— Start Given information —

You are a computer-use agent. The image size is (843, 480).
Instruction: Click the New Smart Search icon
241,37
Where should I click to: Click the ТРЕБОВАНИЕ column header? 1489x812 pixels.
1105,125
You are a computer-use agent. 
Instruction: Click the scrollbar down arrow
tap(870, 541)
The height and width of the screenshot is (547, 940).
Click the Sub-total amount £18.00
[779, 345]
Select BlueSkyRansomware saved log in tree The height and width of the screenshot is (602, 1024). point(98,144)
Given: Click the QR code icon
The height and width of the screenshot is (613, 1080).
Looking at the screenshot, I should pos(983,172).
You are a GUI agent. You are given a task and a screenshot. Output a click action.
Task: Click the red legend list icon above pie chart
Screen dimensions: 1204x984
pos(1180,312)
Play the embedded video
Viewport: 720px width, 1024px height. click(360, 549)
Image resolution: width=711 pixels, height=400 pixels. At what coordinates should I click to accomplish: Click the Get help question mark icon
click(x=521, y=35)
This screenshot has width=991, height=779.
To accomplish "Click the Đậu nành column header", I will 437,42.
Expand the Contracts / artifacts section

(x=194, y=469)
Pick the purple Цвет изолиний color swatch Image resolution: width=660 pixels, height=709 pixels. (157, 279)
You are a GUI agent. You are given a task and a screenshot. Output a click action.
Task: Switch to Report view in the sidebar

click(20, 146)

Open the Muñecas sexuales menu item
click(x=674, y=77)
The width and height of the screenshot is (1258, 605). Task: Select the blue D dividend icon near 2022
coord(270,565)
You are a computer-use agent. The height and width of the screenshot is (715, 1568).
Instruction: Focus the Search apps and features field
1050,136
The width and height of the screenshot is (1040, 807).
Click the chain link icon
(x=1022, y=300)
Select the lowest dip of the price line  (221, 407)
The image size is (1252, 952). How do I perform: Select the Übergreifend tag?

— End Given information —

What you are asked to do => Rewrite all the items above as a numbered list with one line per entry, omitting any blank lines.

Final result =>
1. You are a computer-use agent. The image size is (843, 480).
2. Instruction: Click the New Smart Search icon
3. 241,37
4. Where should I click to: Click the ТРЕБОВАНИЕ column header? 1489x812 pixels.
5. 1105,125
6. You are a computer-use agent. 
7. Instruction: Click the scrollbar down arrow
8. tap(870, 541)
9. The height and width of the screenshot is (547, 940).
10. Click the Sub-total amount £18.00
11. [779, 345]
12. Select BlueSkyRansomware saved log in tree The height and width of the screenshot is (602, 1024). point(98,144)
13. Given: Click the QR code icon
14. The height and width of the screenshot is (613, 1080).
15. Looking at the screenshot, I should pos(983,172).
16. You are a GUI agent. You are given a task and a screenshot. Output a click action.
17. Task: Click the red legend list icon above pie chart
18. Screen dimensions: 1204x984
19. pos(1180,312)
20. Play the embedded video
21. Viewport: 720px width, 1024px height. click(360, 549)
22. Image resolution: width=711 pixels, height=400 pixels. At what coordinates should I click to accomplish: Click the Get help question mark icon
23. click(x=521, y=35)
24. This screenshot has width=991, height=779.
25. To accomplish "Click the Đậu nành column header", I will 437,42.
26. Expand the Contracts / artifacts section
27. (x=194, y=469)
28. Pick the purple Цвет изолиний color swatch Image resolution: width=660 pixels, height=709 pixels. (157, 279)
29. You are a GUI agent. You are given a task and a screenshot. Output a click action.
30. Task: Switch to Report view in the sidebar
31. click(20, 146)
32. Open the Muñecas sexuales menu item
33. click(x=674, y=77)
34. The width and height of the screenshot is (1258, 605). Task: Select the blue D dividend icon near 2022
35. coord(270,565)
36. You are a computer-use agent. The height and width of the screenshot is (715, 1568).
37. Instruction: Focus the Search apps and features field
38. 1050,136
39. The width and height of the screenshot is (1040, 807).
40. Click the chain link icon
41. (x=1022, y=300)
42. Select the lowest dip of the price line  (221, 407)
43. The image size is (1252, 952). How do I perform: Select the Übergreifend tag?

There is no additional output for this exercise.